By Michael P. Guerriero, Esq., as published by Rebusinessonline.com, March 2012

The build-to-suit deal is a modern phenomenon, birthed by national sellers unconcerned with the resale worth of their residential or commercial properties. Rather than merely redevelop existing buildings to match their requirements, the build-to-suit design calls for the development and building of new structures that match the trade dress of other shops in a national chain. Think CVS drug store, Walgreens and so on. National retailers want to pay a premium above market price to develop shops at the precise areas they target.

In a typical build-to-suit, a developer assembles land to get the desired website, destroys existing structures and constructs a structure that complies with the national prototype store style of the supreme lessee, such as a CVS. In exchange, the lessee signs a long-lasting lease with a rental rate structured to reimburse the designer for his land and building and construction expenses, plus a profit.

In these cases, the long-term lease resembles a mortgage. The designer resembles a loan provider whose danger is based upon the retailer's ability to fulfill its lease responsibilities. Such cookie-cutter transactions are the favored financing arrangement in the nationwide retail market.

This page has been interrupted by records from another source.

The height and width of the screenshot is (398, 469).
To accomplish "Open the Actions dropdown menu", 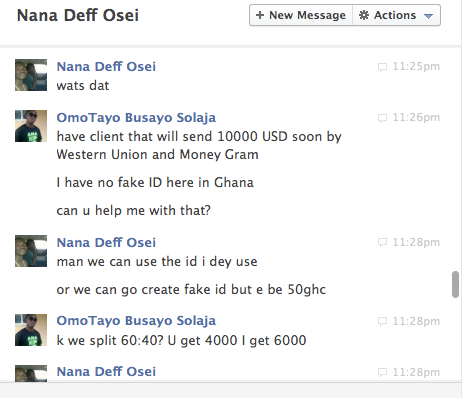I will click(x=396, y=15).
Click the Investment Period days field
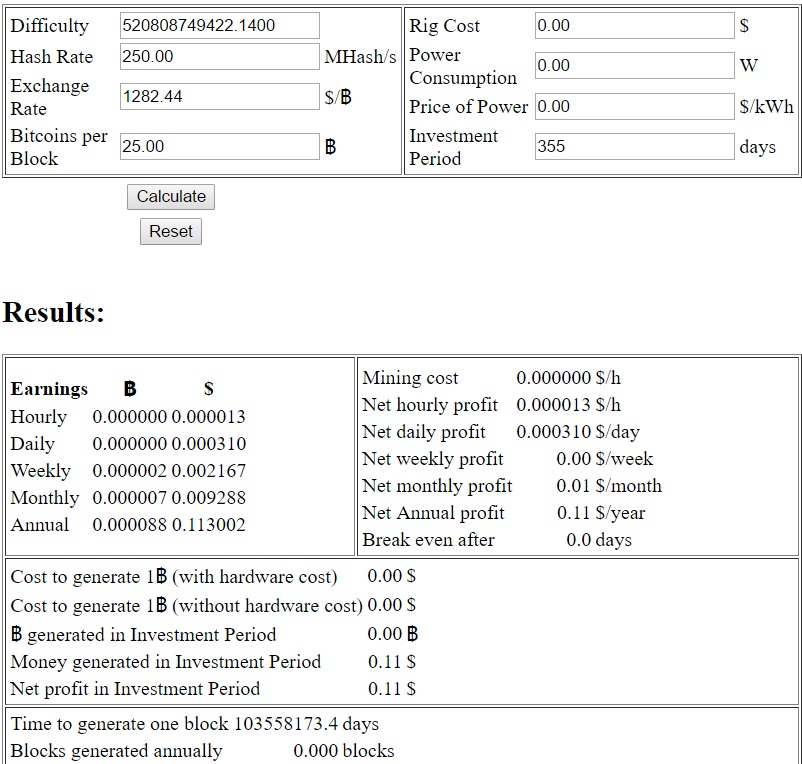The height and width of the screenshot is (764, 802). tap(634, 147)
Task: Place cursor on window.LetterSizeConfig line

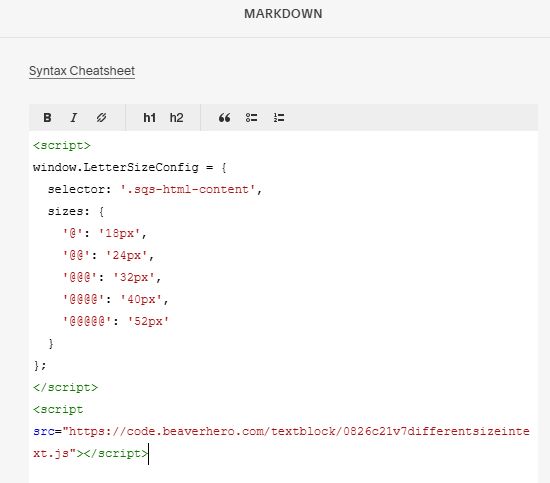Action: point(129,167)
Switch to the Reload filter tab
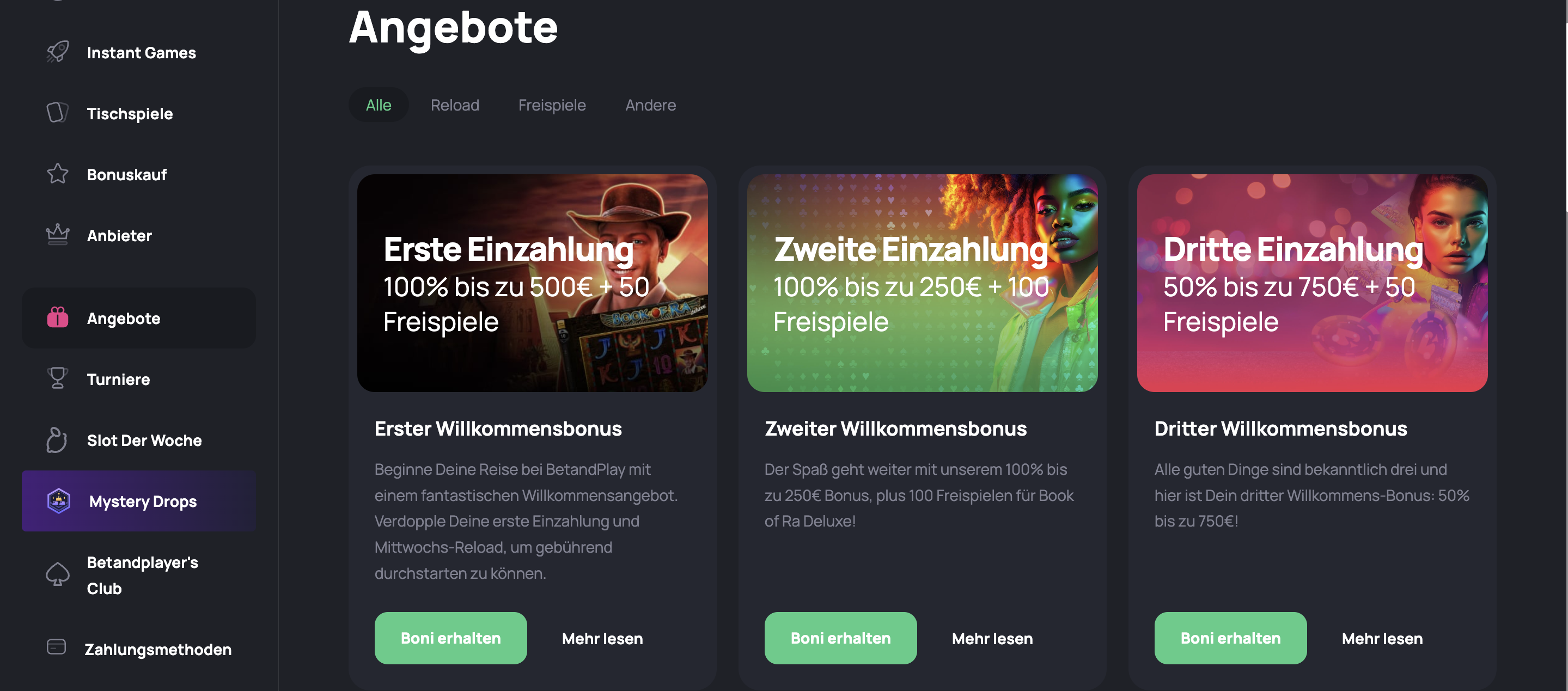1568x691 pixels. point(455,105)
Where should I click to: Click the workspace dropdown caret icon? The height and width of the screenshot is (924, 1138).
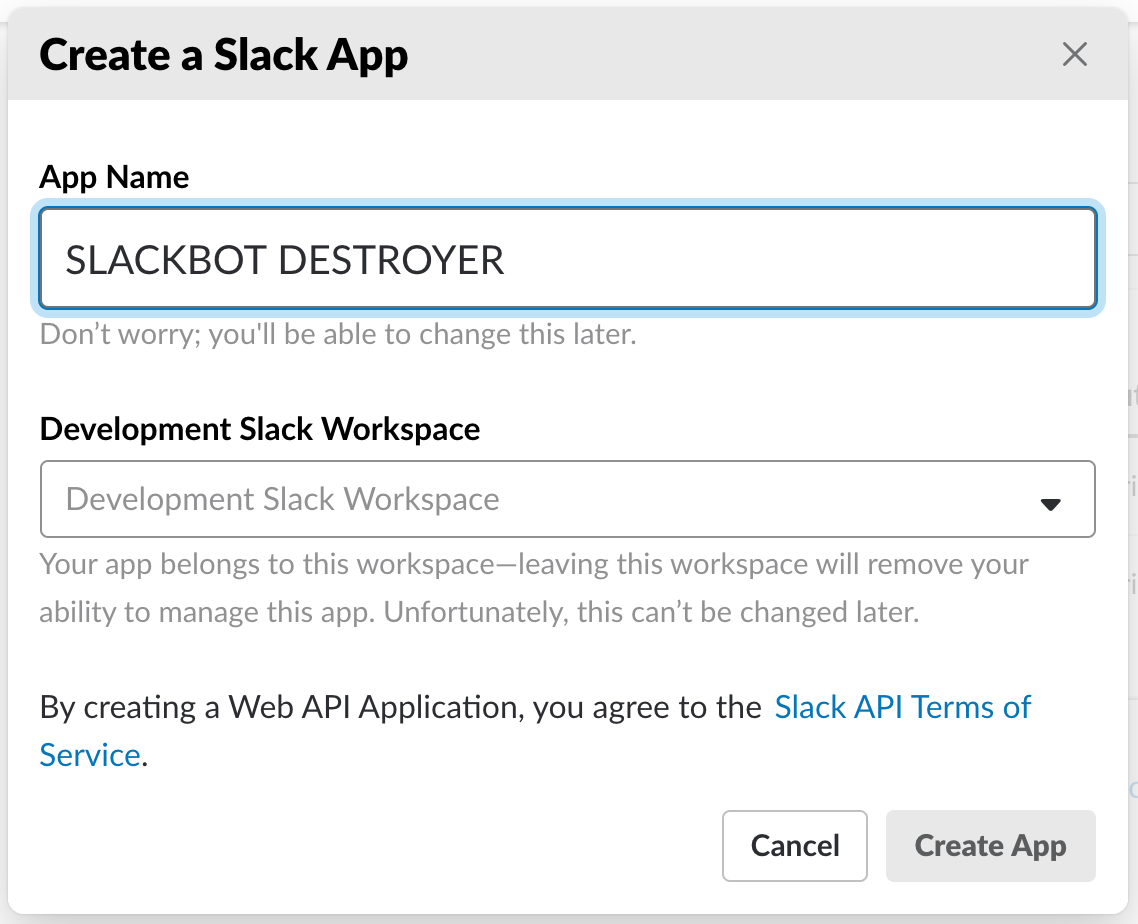1051,503
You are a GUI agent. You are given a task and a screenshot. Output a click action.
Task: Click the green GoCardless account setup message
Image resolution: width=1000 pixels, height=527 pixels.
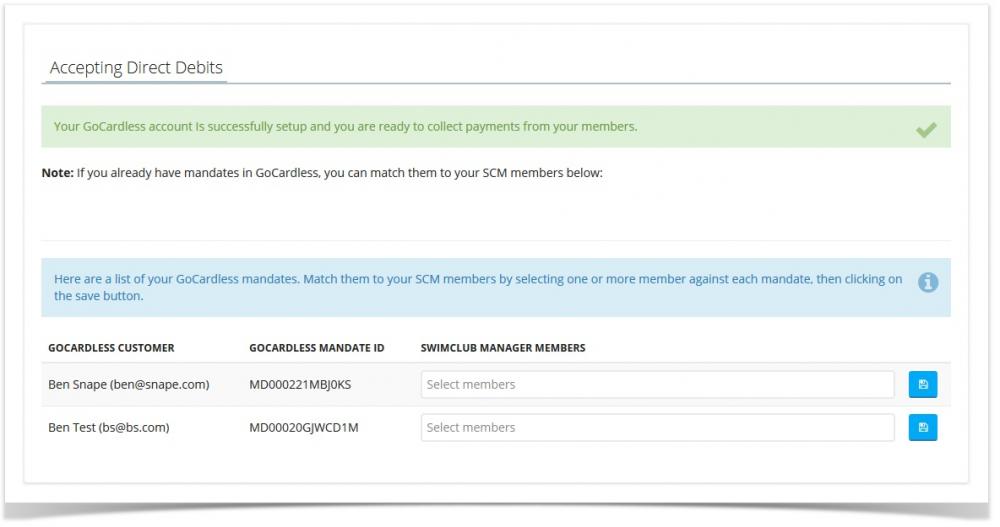click(345, 127)
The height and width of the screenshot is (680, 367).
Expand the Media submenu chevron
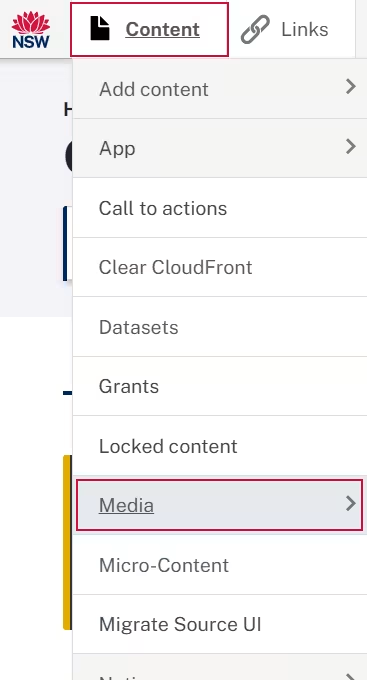[351, 503]
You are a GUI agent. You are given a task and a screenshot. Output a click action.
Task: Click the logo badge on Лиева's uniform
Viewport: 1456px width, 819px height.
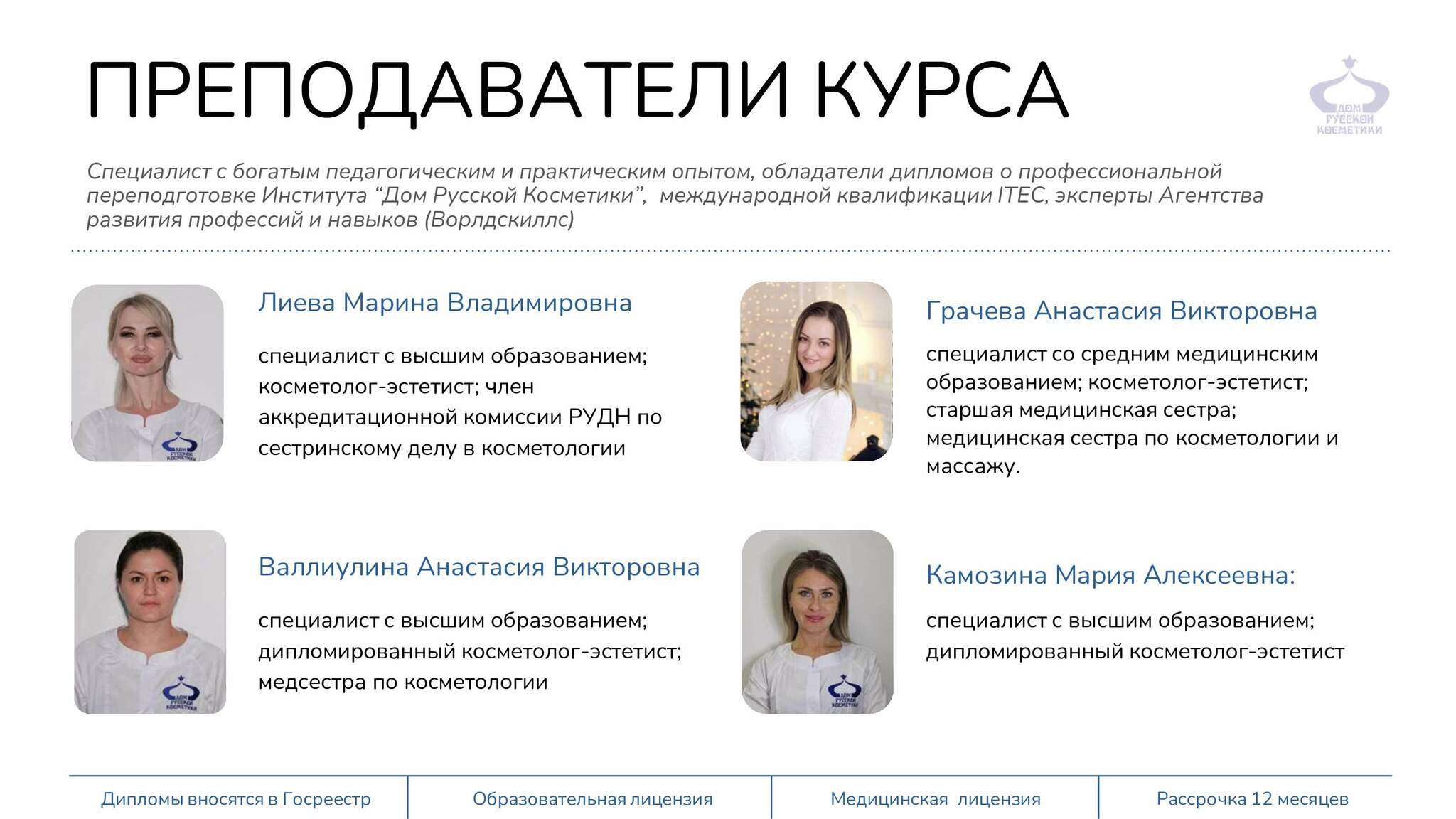coord(179,446)
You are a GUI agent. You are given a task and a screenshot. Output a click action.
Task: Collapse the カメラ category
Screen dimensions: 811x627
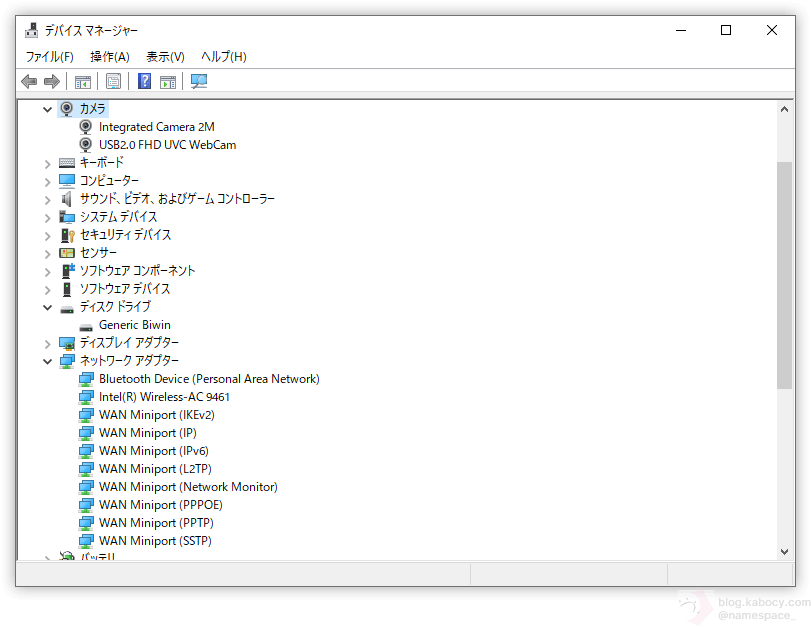click(47, 109)
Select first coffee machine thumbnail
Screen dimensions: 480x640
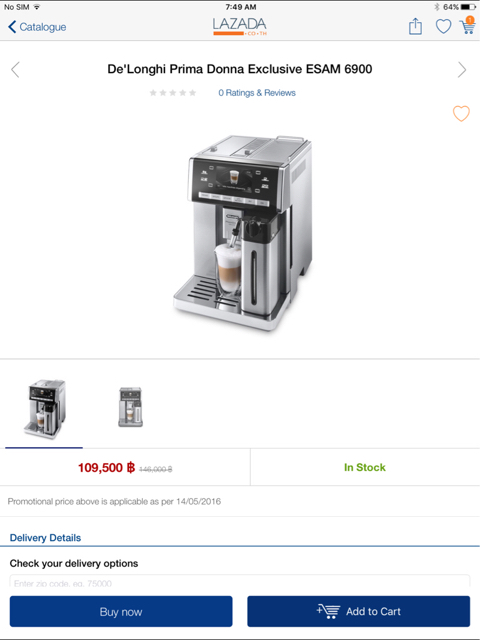44,409

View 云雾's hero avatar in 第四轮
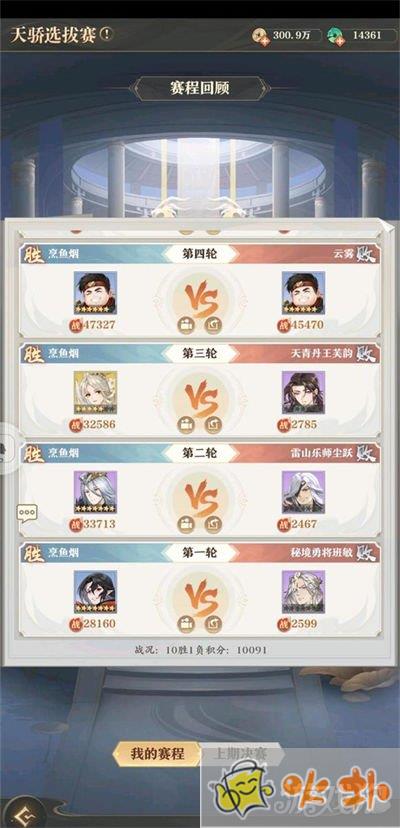coord(303,293)
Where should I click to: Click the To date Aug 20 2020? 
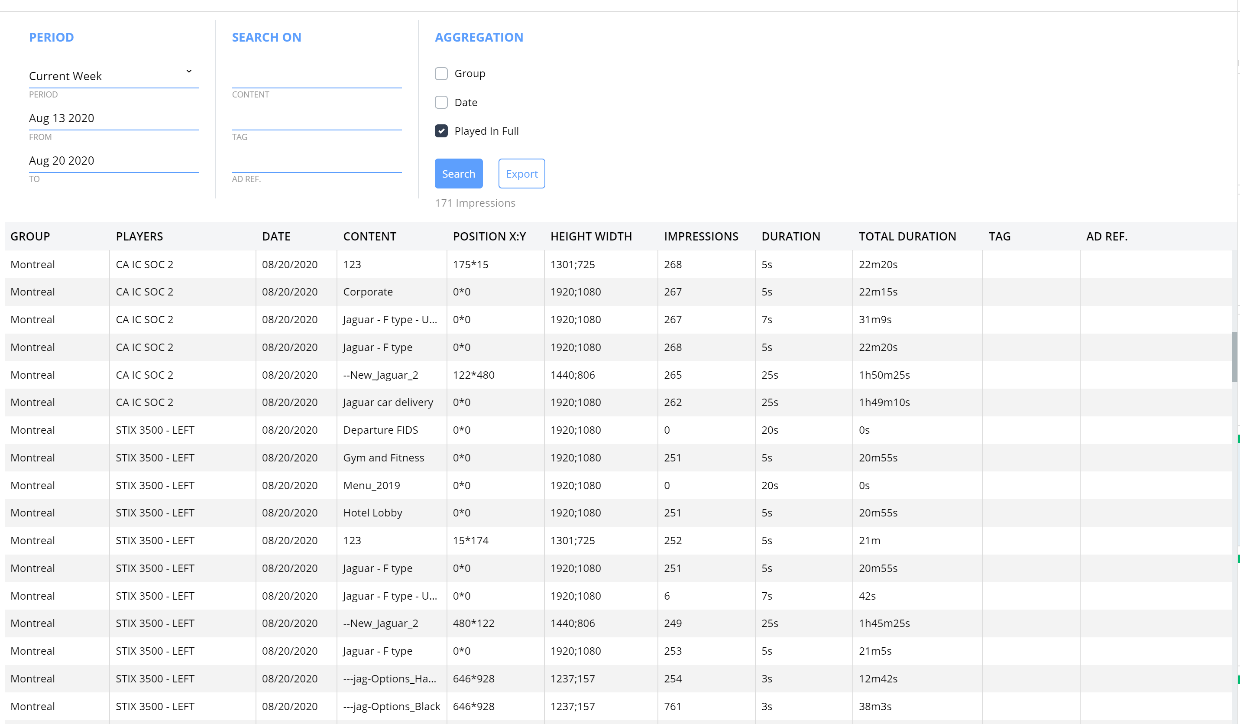tap(113, 160)
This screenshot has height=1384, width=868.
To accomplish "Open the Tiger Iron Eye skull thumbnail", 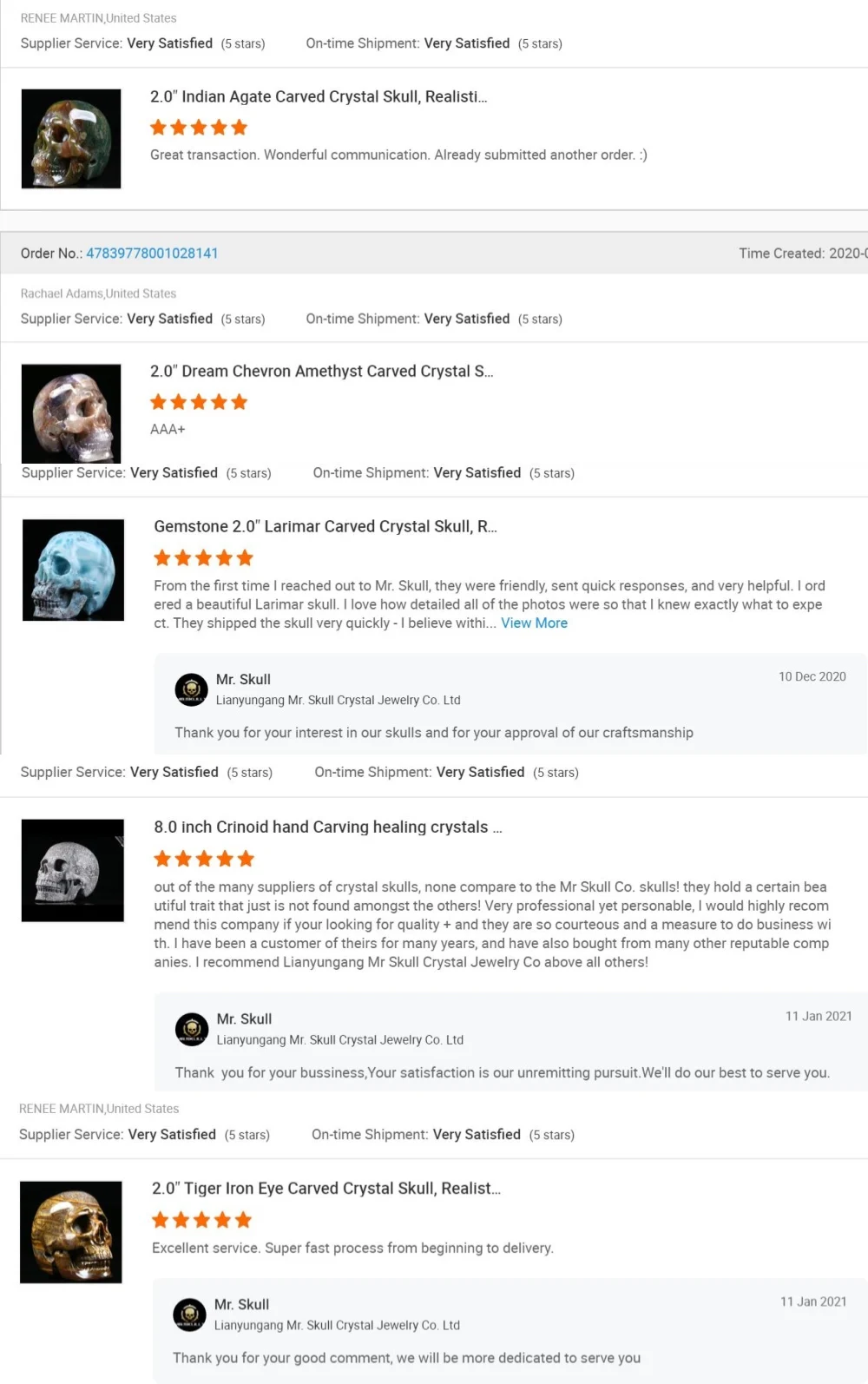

So, how precisely does an assessor worth a national build-to-suit residential or commercial property for tax purposes? Is a specialized lease deal based upon a niche of nationwide sellers' comparable proof of worth? Should such national information be neglected in favor of similar proof drawn from local retail residential or commercial properties in closer proximity?

How should a sale be dealt with? The long-lasting leases in place greatly affect build-to-suit sales. Investors essentially acquire the lease for the awaited future capital, purchasing a premium in exchange for ensured lease. Are these sales signs of residential or commercial property value, or should the assessor disregard the leased fee for tax functions, instead concentrating on the cost simple?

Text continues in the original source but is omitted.